Una persona con disabilità su tre è a rischio povertà: una condizione inaccettabile che richiede interventi immediati e mirati. C’è bisogno di un impegno collettivo per garantire pari opportunità, accesso ai servizi e piena partecipazione alla vita sociale ed economica”, sottolinea il presidente del Cnel Renato Brunetta, ricordando l’Osservatorio per l’Inclusione e l’Accessibilità “che stiamo attivando presso il Consiglio, con il compito di analizzare, monitorare e proporre interventi per una società più inclusiva ed equa, in cui ogni cittadino, indipendentemente dalle sue condizioni, possa esercitare i propri diritti e contribuire al benessere collettivo”.

La disabilità oncologica

Fra le disabilità invisibili c’è quella dei malati di tumore. “La lotta contro il cancro è una battaglia difficile – sottolinea Elisabetta Iannelli, segretario generale della Favo (Federazione delle associazioni di volontariato in oncologia) – ma spesso si sottovalutano le sfide quotidiane che i malati di cancro devono affrontare. Non si tratta solo di sopravvivere, ma di vivere una vita dignitosa e degna di essere vissuta. In Italia, ci sono oltre 3 milioni di persone con disabilità e molti di loro affrontano le complessità del cancro, una lotta silenziosa che merita visibilità e sostegno. Va garantito a tutti il diritto a una vita di qualità, piena e inclusiva“.

Lavoro, AI e nuove tecnologie

Una sfida, quella di garantire una vita piena e inclusiva, che potrebbe beneficiare del contributo delle nuove tecnologie. A suggerirlo sono i risultati del Workmonitor Pulse, l’indagine realizzata da Randstad in 15 Paesi, con interviste a un campione di 800 lavoratori in Italia appartenenti a diverse generazioni, profili e settori, tra cui un 25% portatori di una disabilità sia grave che lieve (200 intervistati).

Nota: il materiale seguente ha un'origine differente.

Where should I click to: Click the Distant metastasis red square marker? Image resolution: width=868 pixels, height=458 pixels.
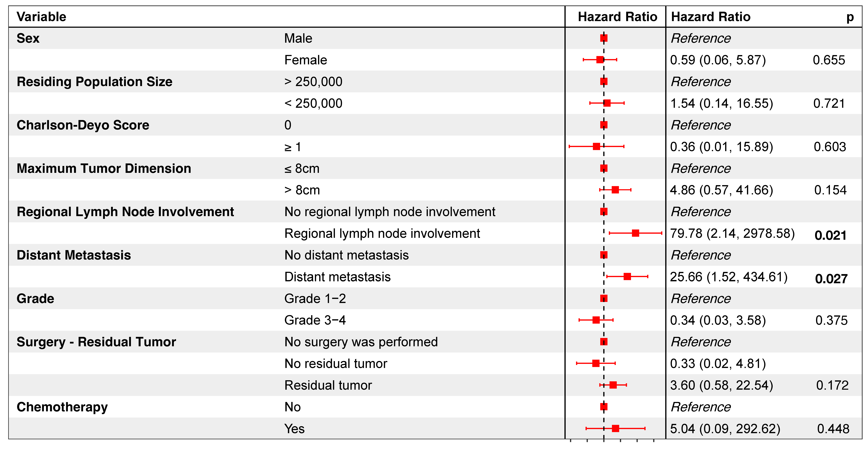(x=627, y=276)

Ebbene, il 51% dei lavoratori con disabilità in Italia considera l’intelligenza artificiale uno strumento che facilita le proprie attività. Il 63% la utilizza con frequenza almeno settimanale, una percentuale molto più alta rispetto ai lavoratori senza disabilità (37%). E oltre la metà ritiene che l’AI renda il lavoro più interessante. Oltretutto, l’uso dell’intelligenza artificiale, secondo la ricerca, sembra favorire l’inclusione in azienda: il 57% dei lavoratori con disabilità, infatti, considera l’AI un valido supporto parallelo alle attività di supervisione “umana” per ridurre le disparità. E per il 52% l’utilizzo dell’AI può dare una spinta rilevante per rafforzare l’equità in azienda.